New York, July 6, 2010—The Committee to Protect Journalists condemns today’s decision by Azerbaijan’s Garadagh District Court in Baku to sentence imprisoned independent editor Eynulla Fatullayev to two and a half years in a strict-regime prison after finding him guilty of drug possession. Fatullayev, a 2009 recipient of CPJ’s International Press Freedom Award, has already served more than three years of an eight and a half year term on a series of fabricated charges, including terrorism.
Judge Ismail Khalilov announced the verdict against Fatullayev in a court full of international observers. Despite the fact that the editor had already served six months in a pretrial isolation unit since late December, Khalilov announced that Fatullayev’s new term will begin in full starting today, the journalist’s father, Emin Fatullayev, told CPJ.
As a signatory to the European Convention on Human Rights, Azerbaijan is bound to comply with the rulings of the
European Court. If it fails to comply, the Committee of Ministers of the Council of Europe can impose penalties ranging from fines to expulsion from the council.“We are outraged at today’s verdict against Eynulla Fatullayev and call on the Baku Appellate Court to overturn it promptly,” CPJ Europe and Central Asia Program Coordinator Nina Ognianova said. “Azerbaijan must drop this absurd new sentence and annul the old case against our colleague or face sanctions.”
Just as the
European Court’s deliberations on Fatullayev’s case—which included defamation, terrorism, incitement, and tax evasion charges—were nearing an end, authorities filed a new indictment against him. On December 30, 2009, he was charged with drug possession after prison guards allegedly found heroin in his cell. On New Year’s Eve, a Baku district court judge ordered the editor be tried on the fresh charge, following a late-night hearing that lasted just minutes. Fatullayev said prison guards planted the drugs in his clothes while he was taking a shower.Based on Fatullayev’s account and authorities’ longstanding persecution of the editor, CPJ has concluded that the drug charge was fabricated. In January, the editor was moved from the prison colony, where he has been serving his longer term, to a solitary detention unit, where he remains, the editor’s father told CPJ today.
If not overturned on appeal, the new verdict will result in Fatullayev’s move to a strict-security prison notorious for harsh conditions and a record of inmate abuse.

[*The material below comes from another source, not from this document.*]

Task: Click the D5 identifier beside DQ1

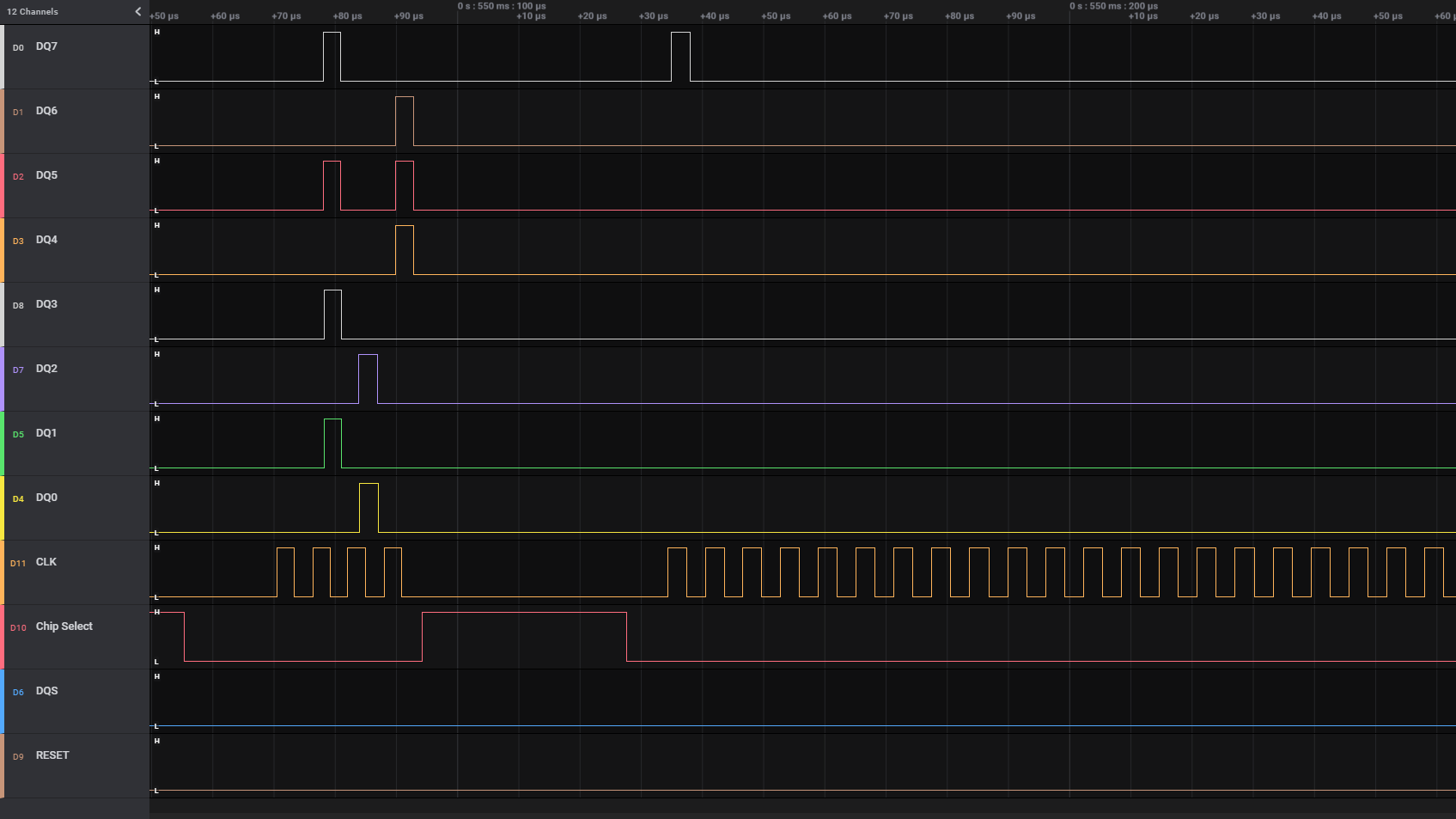Action: [18, 434]
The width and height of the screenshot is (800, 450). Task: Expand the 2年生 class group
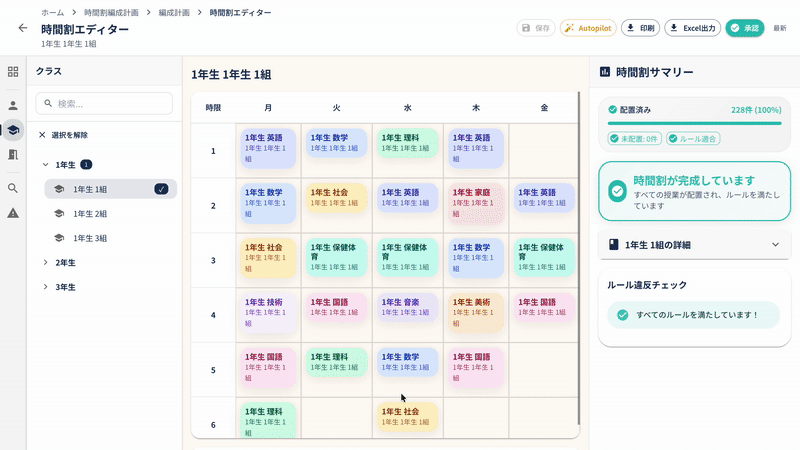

Before Khalilov pronounced Fatullayev guilty today, the editor was given the chance to speak. He told the court he had received warnings to stop his journalism before he was first arrested in April 2007, while he was editing the now-defunct Realny Azerbaijan: “One top official told me that my newspaper irritates the head of state because it is not only critical but also popular,” the Azerbaijani service of the U.S. government-funded Radio Free Europe/Radio Liberty quoted Fatullayev as saying. He said he is not expecting authorities to release him because they do not want him to continue working as a journalist. But Fatullayev went on to pledge that if released he would “produce an even more popular newspaper than I used to,” RFE/RL reported.